SETTING THE SCENE

Scholars of some 2000 years ago realized that there are certain types of equations that can be readily solved by drawing pictures of squares. And lo, and behold, these became known as equations that can be solved by the “square method.” The Latin word for square is quadrus, and as Latin took on the role of being the official scientific language in the West, these equations became known as the “quadrus equations” or, as we call them today, quadratic equations.

 

Comment: We regularly use the prefix quad in everyday life. It means “four.” A quadrilateral, for instance, is a figure with four sides. A quadruped is an animal with four limbs. Students hold recess in the school quadrangle – a rectangular open area with four right angles.

 

So let’s solve quadrus equations and see the power of area and symmetry in our play. That is, let’s follow the true mathematical story of these equations.

We’ll do this as a series of steps, starting with level 1 equations and building our way up to complex equations in level 6. Each step along the way will exercise our wits and teach us to how think like mathematicians!

 

RESOURCES:

A PDF of these notes appears here: QUADRATICS PD Essay 1.2 (Many people find it easier to read the PDF file rather than this web presentation of the same notes.)

See Edfinity.com/XXX for a robust source of curriculum practice problems for you collate, organise, and use.

 

LEVEL 1 QUADRATICS

Here’s our first level 1 problem.

 

PROBLEM: Solve \(x^2=100\).

 

If you read this out loud—“x squared equals one-hundred”—you notice we say the word square. This problem is asking for the unknown side length of a square whose area is 100.
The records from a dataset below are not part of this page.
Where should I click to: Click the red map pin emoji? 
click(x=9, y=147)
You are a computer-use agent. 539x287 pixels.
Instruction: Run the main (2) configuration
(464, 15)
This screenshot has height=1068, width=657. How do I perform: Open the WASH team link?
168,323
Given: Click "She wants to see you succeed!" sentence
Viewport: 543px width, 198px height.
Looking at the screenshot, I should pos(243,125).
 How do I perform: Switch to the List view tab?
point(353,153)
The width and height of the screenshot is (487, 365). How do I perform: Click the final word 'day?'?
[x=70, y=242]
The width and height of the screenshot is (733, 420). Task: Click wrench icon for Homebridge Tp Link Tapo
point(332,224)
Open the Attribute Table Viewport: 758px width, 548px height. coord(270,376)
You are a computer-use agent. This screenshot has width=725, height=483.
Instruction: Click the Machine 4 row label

As a geometry problem, there is only one answer, namely \(x=10\). But as we are extending our thinking beyond just literal geometry, we realise there is a second number in arithmetic whose square is also 100, namely, \(x=-10\).
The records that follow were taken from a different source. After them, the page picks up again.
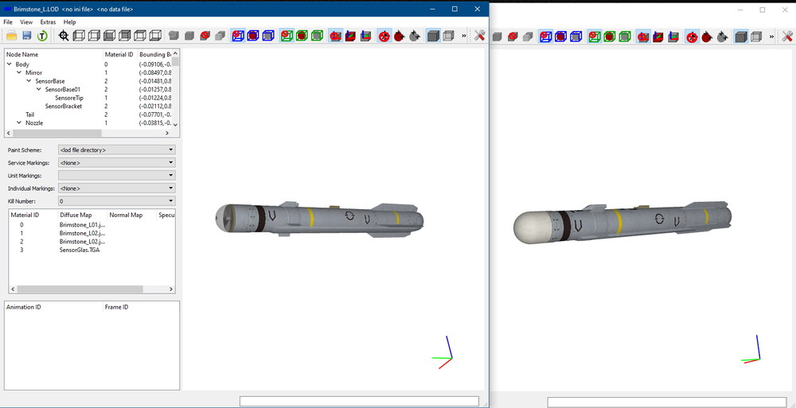Click the open folder icon in toolbar
796x408 pixels.
click(12, 36)
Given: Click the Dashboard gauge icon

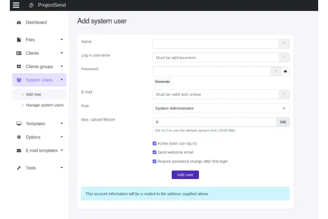Looking at the screenshot, I should [x=19, y=22].
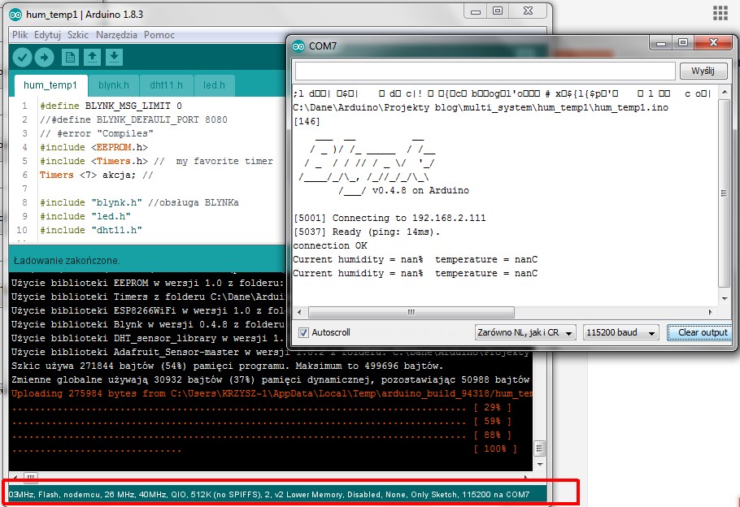This screenshot has height=507, width=740.
Task: Open the line ending dropdown 'Zarówno NL, jak i CR'
Action: [523, 332]
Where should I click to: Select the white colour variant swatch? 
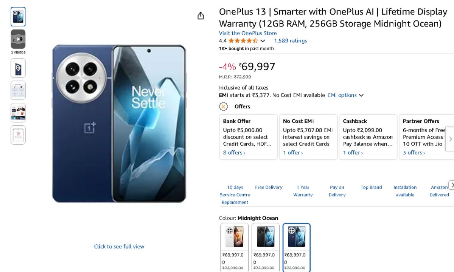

Thus the quadratic equation \(x^2=100\) has two solutions:  \(x=10\) or \(-10\).

 

PROBLEM: Solve \(p^2=49\).

 

This problem is calling the unknown number \(p\) rather than \(x\). Not a problem!

Something squared is \(49\) . That something must be \(7\) or its negative version, \(-7\).   

\(p^2=49\)

\(p=7\) or \(-7\).

 

And this is about it for level 1! Though there can be some slight trickiness.

 

PROBLEM: Solve \(64x^2=25\).

 

It seems compelling to divide both sides of the equation by 64, to that is reads

\(x^2=\dfrac{25}{64}\).

We now see that \(x\) can have a fractional value: \(x=\dfrac{5}{8}\) or \(-\dfrac{5}{8}\).

 

Counting Solutions

It seems that every level one equation we encounter will have 2 solutions: a number and its negative version. But this need not be the case. Consider the equation

\(x^2=0\).   

 There is only one number whose square is zero, namely \(x=0\). So this is an example of a quadratic equation with just one solution.

 

Challenge: Some students might be tempted to write

\(x=0\) or \(-0\)

 not realising that \(-0\) is the same as \(0\). How would you explain to a fellow student that “the opposite of zero is zero”?  
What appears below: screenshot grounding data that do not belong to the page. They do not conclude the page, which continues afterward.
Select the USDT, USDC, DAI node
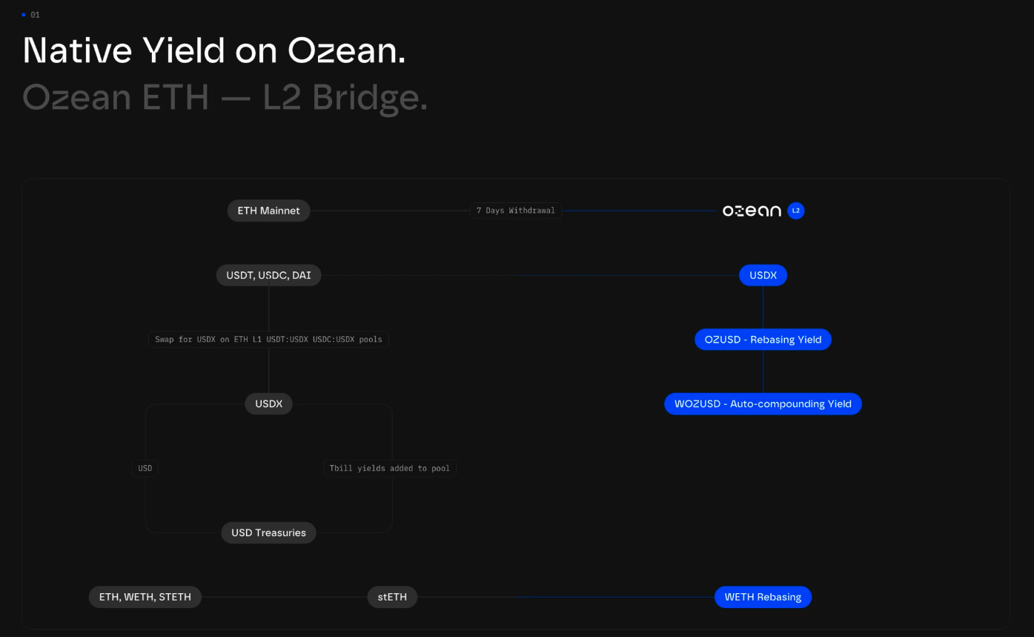 tap(268, 276)
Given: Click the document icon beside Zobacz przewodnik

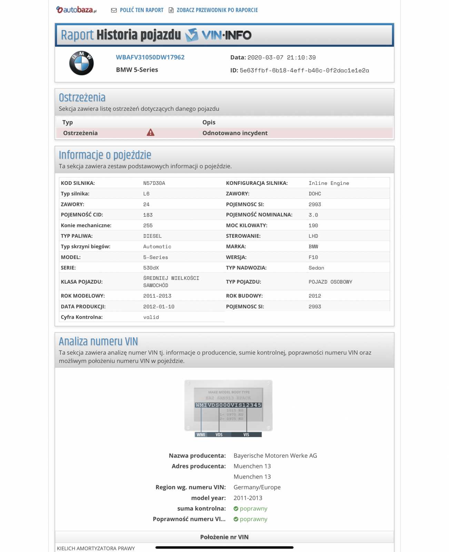Looking at the screenshot, I should coord(171,10).
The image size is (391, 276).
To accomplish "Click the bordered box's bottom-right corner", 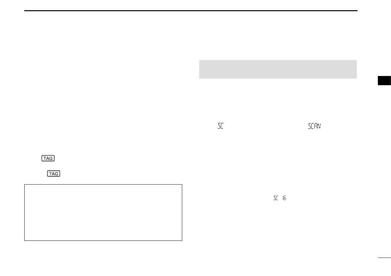I will tap(182, 240).
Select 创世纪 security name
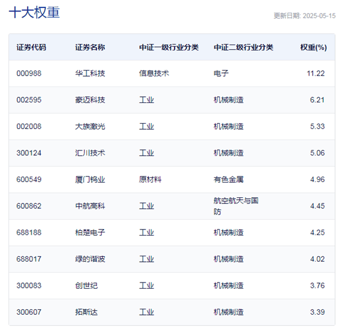Viewport: 338px width, 330px height. [86, 286]
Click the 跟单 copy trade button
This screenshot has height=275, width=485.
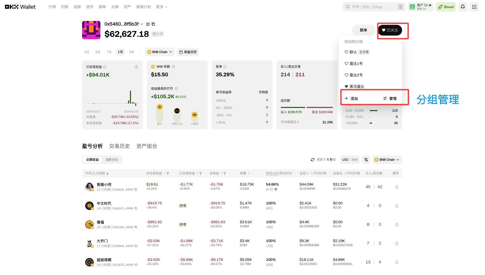tap(363, 30)
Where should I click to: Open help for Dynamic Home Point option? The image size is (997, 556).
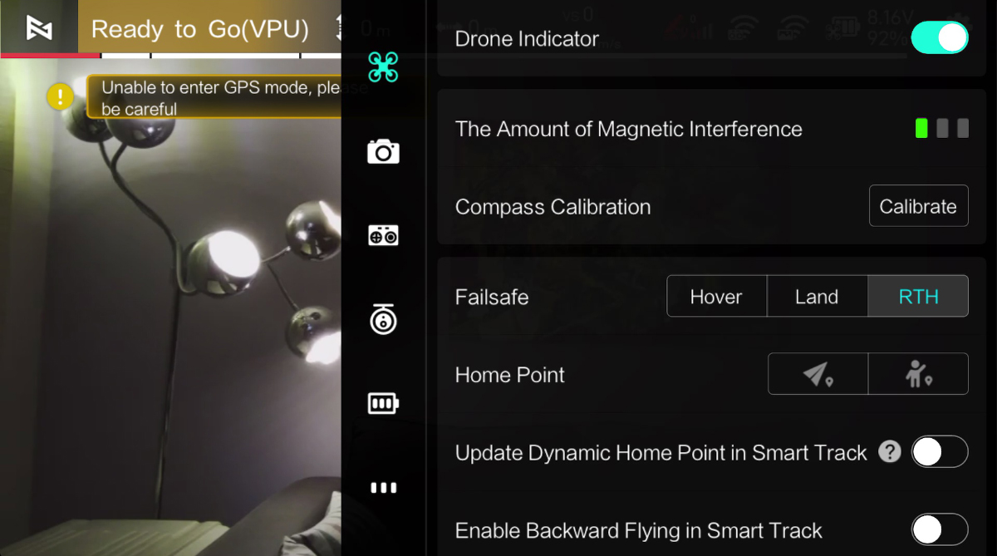pyautogui.click(x=890, y=452)
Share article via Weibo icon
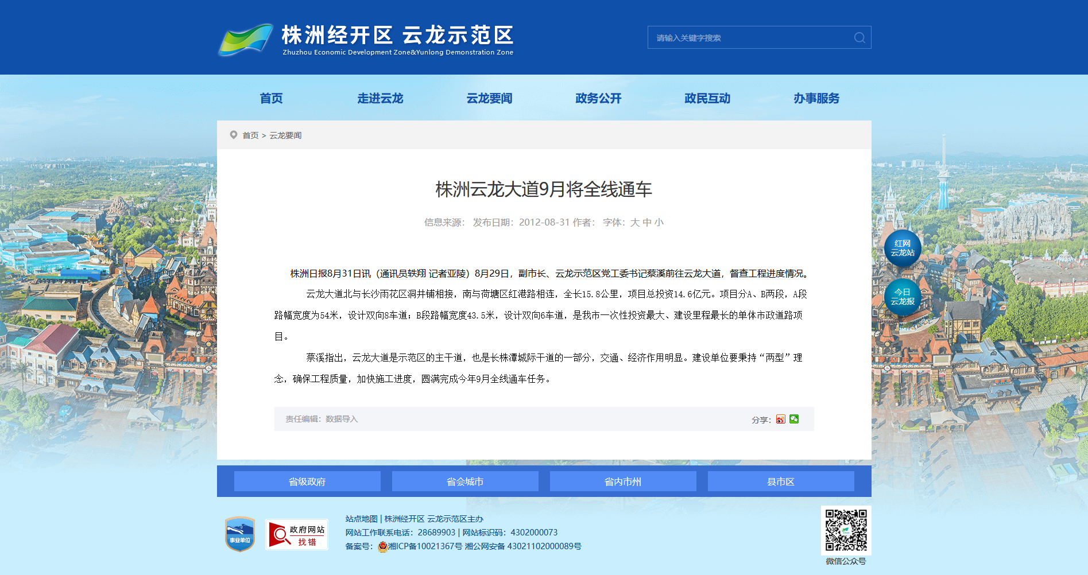 click(x=780, y=419)
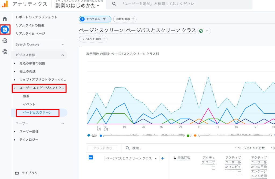
Task: Toggle the blue select-all rows checkbox
Action: pos(91,158)
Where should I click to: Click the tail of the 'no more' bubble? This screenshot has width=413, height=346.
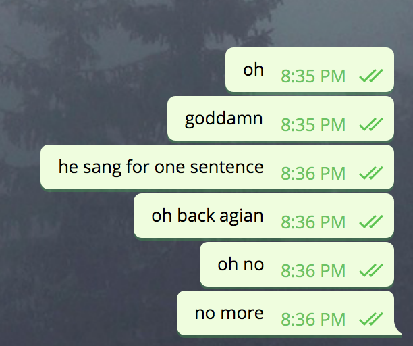point(398,331)
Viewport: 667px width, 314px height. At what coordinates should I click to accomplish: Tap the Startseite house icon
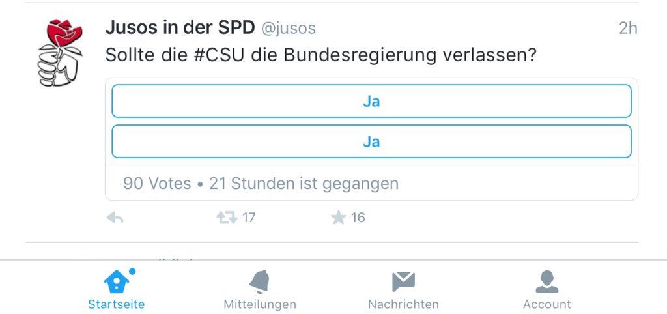117,281

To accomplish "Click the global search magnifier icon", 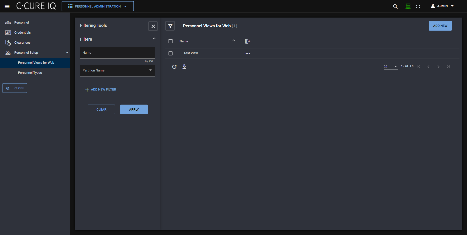I will point(395,7).
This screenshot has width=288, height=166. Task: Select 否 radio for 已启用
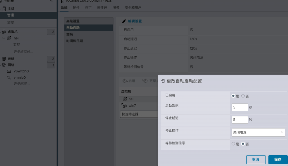coord(243,96)
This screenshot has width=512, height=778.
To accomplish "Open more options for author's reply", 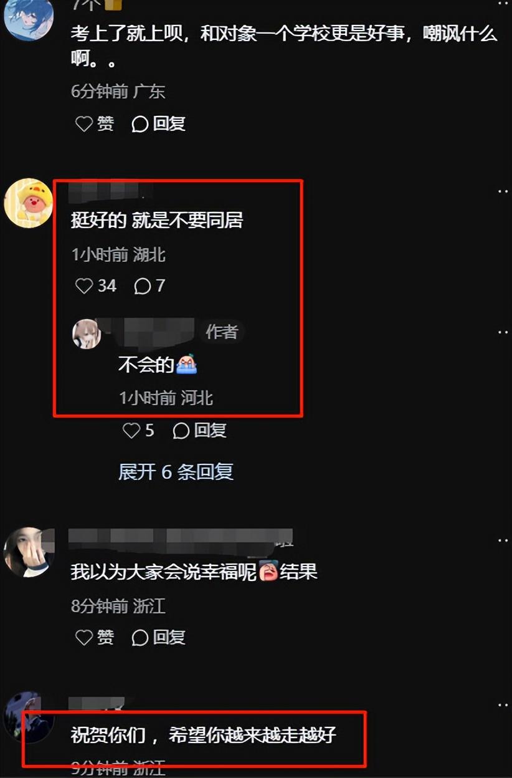I will 503,332.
It is possible for a quadratic equation to have no solutions at all! For example, there are no solutions to

\(x^2=-5\).

(Recall from last lesson that positive times positive is positive and also negative times negative is positive. No number multiplied by itself will give a negative answer.)

 

It seems: Each quadratic equation will have either 0, 1, or 2 solutions.

 

We’ll keep checking on the validity of this claim as we progress to more complicated equations.

 

PRACTICE 1: Solve

a) \(2x^2=50\)

b) \(y^2+5=14\)

c) \(100x^2=1\)

d) \(4p^2=0.25\)

e) \(a^2+7=7\)

f) \(x^2=20\)

g) \(x^2=-20\)

 

LEVEL 2 QUADRATICS

Okay. Up a slight notch in difficulty.

 

PROBLEM: Solve \(\left(x+3\right)^{2}=25\).

 

The key here is to “step back” from the problem and see what it is really asking: Something squared is 25. Oh! So the “something” better be \(5\) or \(-5\). And what is the “something”? It is \(x+3\). We have

\(x+3=5\) or \(x+3=-5\)

Subtracting 3 throughout gives

\(x=2\) or \(x=-8\).

Great!

 

PROBLEM: Solve \(\left(2x+4\right)^2=4\).

 

Something squared is 4 and so we have

\(2x+4=2\) or \(-2\)

We want the value of , so let’s subtract 4 throughout

\(2x=-2\) 0r \(-6\)

and dividing through by 2 then gives

\(x=-1\) or \(-3\).

Done!

 

PRACTICE 2: Solve

a) \(\left(4x-6\right)^2=-7\)

b) \(\left(4x-6\right)^2=0\)

c) \(\left(4x-6\right)^2=4\)

d) \(\left(4x-6\right)^2=5\)

 

PRACTICE 3: Solve

a) \(\left(y+1\right)^2-2=23\)

b) \(4\left(p-2\right)^2-16=0\)

c) \(9+\left(34x-77\frac{1}{2}\right)^2=0\)

d) \(\left(x-\sqrt{2}\right)^2=5\)

 

LEVEL 3 QUADRATICS

Let’s now go up another level. When one sees a level 3 problem for the very first time it is SHOCKING! It looks completely different from those in levels 1 and 2.

 

PROBLEM: Solve \(x^2+6x+9=25\).

 

This is an opportunity to exercise two key steps in solving a problem.

 

STEP 1: Be your honest human self and acknowledge your human reaction to the problem!

 

If a problem looks scary, go GULP! and say “This problem looks scary.” If it looks cool and fun say “This looks fun.” If it looks confusing and you don’t know what to do say “I don’t know what to do!”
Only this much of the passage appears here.